### [Work instructions]
Find the line that contains "Task: Click the camera profile photo icon". Then set down that line and all the lines after it, to the end of the records, exactly and with nothing added.

### [The records]
········
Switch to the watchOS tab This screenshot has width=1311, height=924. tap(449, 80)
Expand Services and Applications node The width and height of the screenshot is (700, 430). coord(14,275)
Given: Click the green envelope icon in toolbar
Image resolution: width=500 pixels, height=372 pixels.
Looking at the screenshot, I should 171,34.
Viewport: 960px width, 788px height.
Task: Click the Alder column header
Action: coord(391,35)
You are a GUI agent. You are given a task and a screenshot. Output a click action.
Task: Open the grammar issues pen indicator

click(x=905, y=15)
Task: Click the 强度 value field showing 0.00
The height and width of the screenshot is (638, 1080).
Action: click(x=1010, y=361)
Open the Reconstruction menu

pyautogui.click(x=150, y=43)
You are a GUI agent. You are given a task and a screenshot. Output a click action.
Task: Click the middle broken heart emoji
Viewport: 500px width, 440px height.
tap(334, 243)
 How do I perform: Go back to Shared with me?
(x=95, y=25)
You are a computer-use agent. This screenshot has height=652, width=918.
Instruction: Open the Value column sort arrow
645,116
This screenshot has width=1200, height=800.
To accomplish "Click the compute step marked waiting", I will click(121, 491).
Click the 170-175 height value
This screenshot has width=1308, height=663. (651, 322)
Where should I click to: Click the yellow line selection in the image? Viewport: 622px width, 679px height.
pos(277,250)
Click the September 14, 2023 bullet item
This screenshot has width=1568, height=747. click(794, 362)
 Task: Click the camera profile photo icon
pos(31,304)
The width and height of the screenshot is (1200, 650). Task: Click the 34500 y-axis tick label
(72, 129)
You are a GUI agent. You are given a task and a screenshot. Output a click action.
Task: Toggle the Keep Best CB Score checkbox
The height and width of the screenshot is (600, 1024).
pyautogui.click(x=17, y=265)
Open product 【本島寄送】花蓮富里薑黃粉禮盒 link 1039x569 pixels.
········
### [Exercise result]
 Task: Click the camera profile photo icon
pos(31,304)
The width and height of the screenshot is (1200, 650). Task: Click the 34500 y-axis tick label
(72, 129)
You are a GUI agent. You are given a task and a screenshot. Output a click action.
Task: Toggle the Keep Best CB Score checkbox
The height and width of the screenshot is (600, 1024).
pyautogui.click(x=17, y=265)
Open product 【本島寄送】花蓮富里薑黃粉禮盒 link 1039x569 pixels.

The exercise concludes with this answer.